Alexey Pajitnov created Tetris in 1984 at the Dorodnitsyn Computing Centre of the Academy of Sciences in Moscow, and because he was a Soviet state employee, the rights initially belonged to the state rather than to him. By 1988, multiple Western companies — including Spectrum HoloByte, Mirrorsoft, Atari, and Nintendo — were all claiming or negotiating for various platform rights, often simultaneously and in conflict with one another, in a dispute that required the Soviet government's ELORG licensing body to adjudicate. Nintendo secured handheld rights through a direct negotiation with ELORG, while Atari Games (the arcade division, separate from Atari Corp.) believed it had secured console rights. Nintendo sued Atari to enforce its exclusive rights and won in 1989, forcing Atari to withdraw its NES version — which had already been manufactured — and cementing Nintendo's Tetris exclusivity as a Game Boy pack-in. Bundled with the Game Boy at launch, Tetris sold over thirty-five million copies on the platform and is credited by analysts as the single most important factor in the Game Boy's dominance over the Sega Game Gear and Atari Lynx.
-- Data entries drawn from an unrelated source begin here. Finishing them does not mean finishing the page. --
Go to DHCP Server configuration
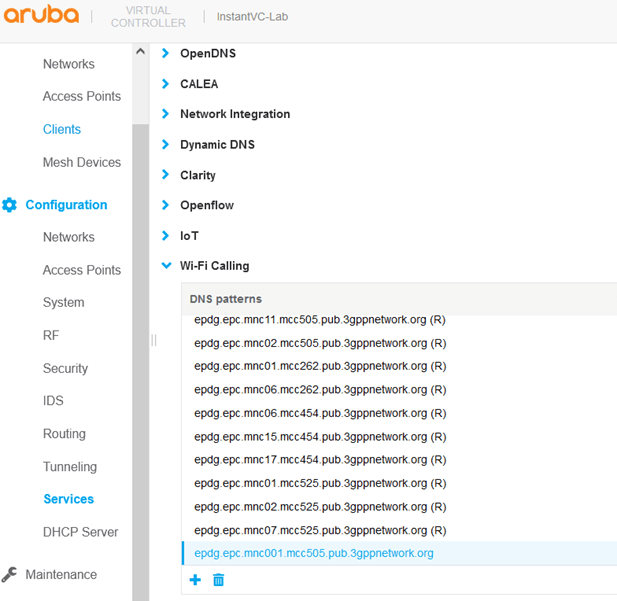 (x=80, y=532)
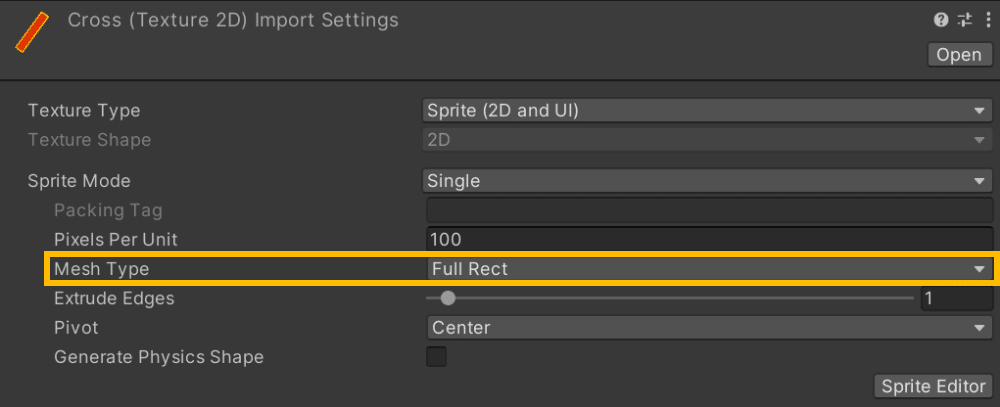Click the Pixels Per Unit label
The image size is (1000, 407).
(x=116, y=240)
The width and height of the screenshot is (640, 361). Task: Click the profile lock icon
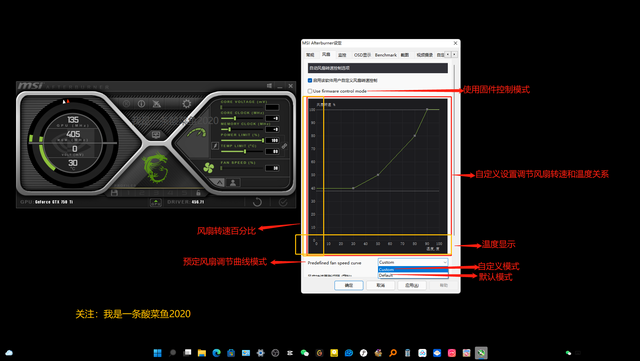pos(198,193)
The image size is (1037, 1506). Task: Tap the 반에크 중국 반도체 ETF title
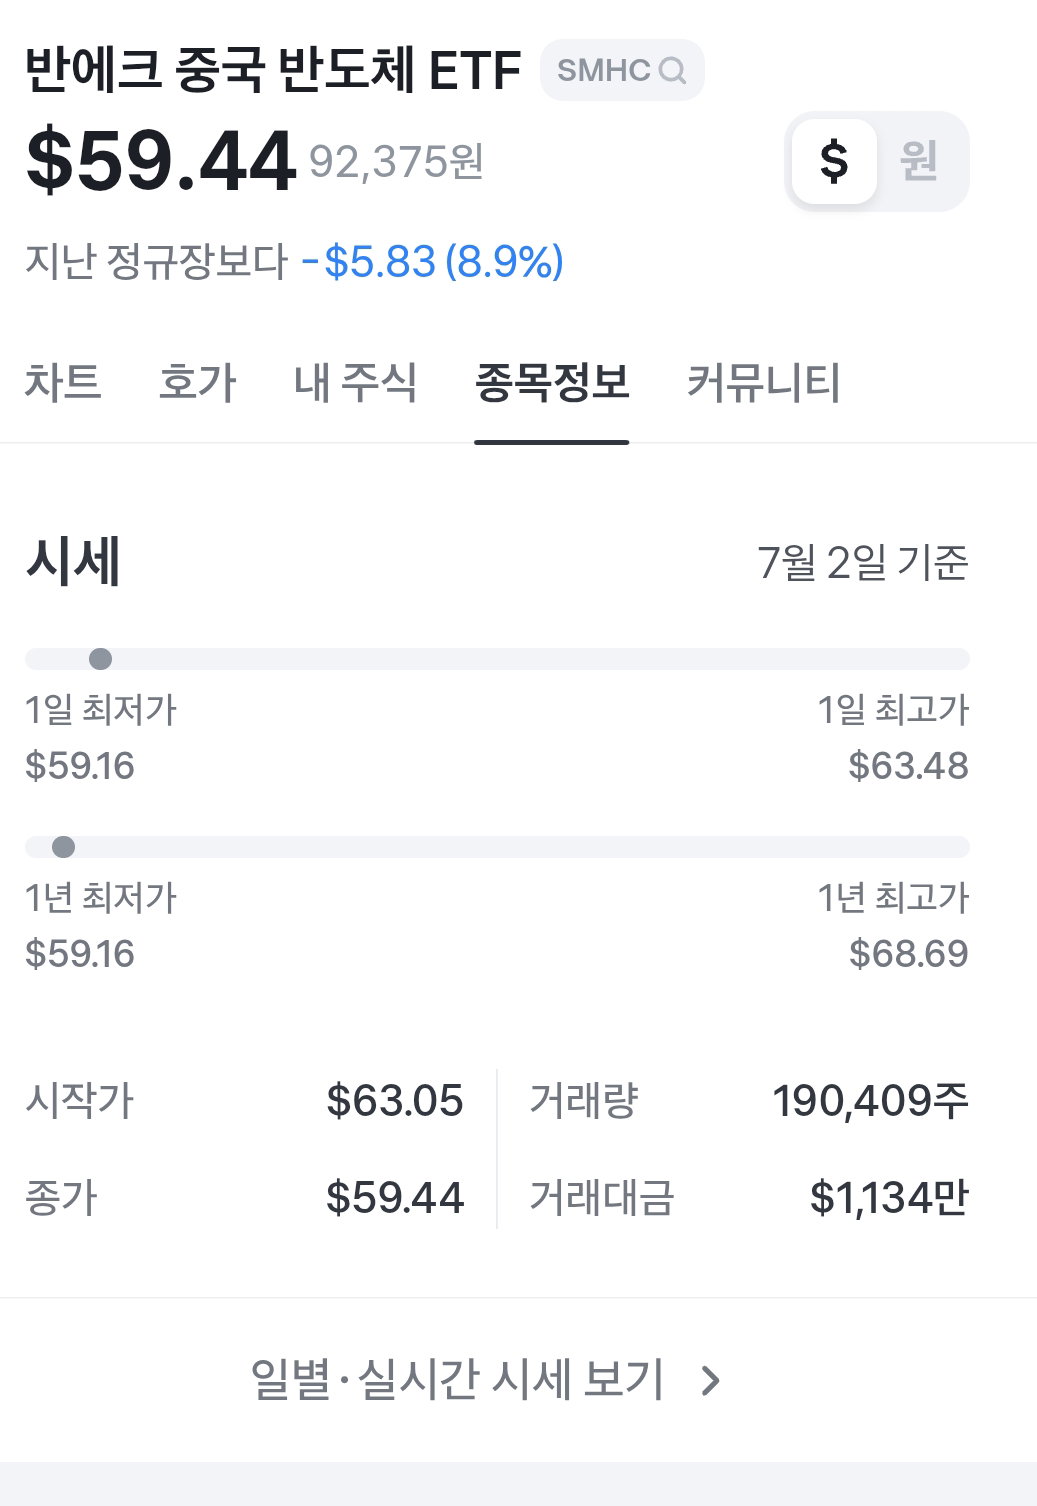tap(273, 70)
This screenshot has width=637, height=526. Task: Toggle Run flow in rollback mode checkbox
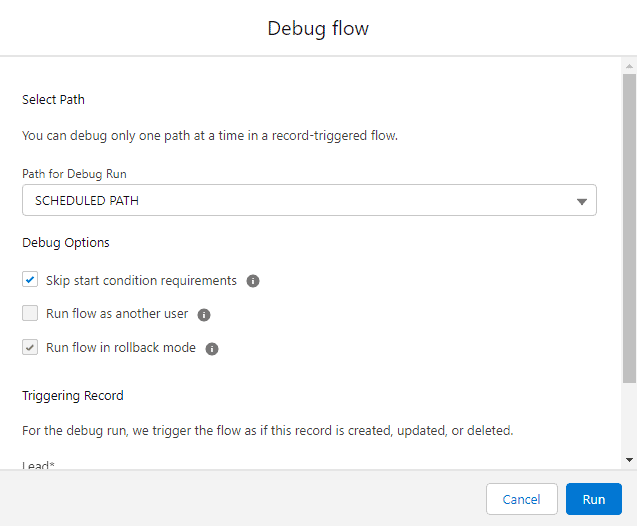[30, 348]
The Game Boy version developed by Nintendo R&D1 was bundled with the hardware in North America and Japan and became one of the best-selling games in history at over thirty-five million copies. The small screen and monochrome display were ideal for Tetris's simple visual design, and the two-player link cable mode was an early showcase for the Game Boy's connectivity.
Nintendo's NES version, developed by Bullet-Proof Software, was a faithful and well-received home version that benefited from the NES's colour output. It is remembered primarily in the context of competitive Tetris, as the NES version's mechanics became the basis for the Classic Tetris World Championship.
Atari Games manufactured NES Tetris cartridges believing it held console rights, but Nintendo's successful lawsuit forced Atari to withdraw the product before mass retail distribution. A small number of copies reached the market and became collector's items; the cartridge is broadly similar in quality to the Nintendo-published NES version.
Nintendo packaged Tetris with Dr. Mario on the SNES as a compilation, preserving the NES Tetris mechanics rather than creating a new version. It was well-received as a value compilation but did not advance the game beyond its NES incarnation.
Spectrum HoloByte's PC version was the first widely distributed Western release of Tetris and introduced the game to North American and European audiences. It included Soviet-themed artwork and music and was instrumental in creating the Western market demand that made the subsequent licensing disputes so commercially significant.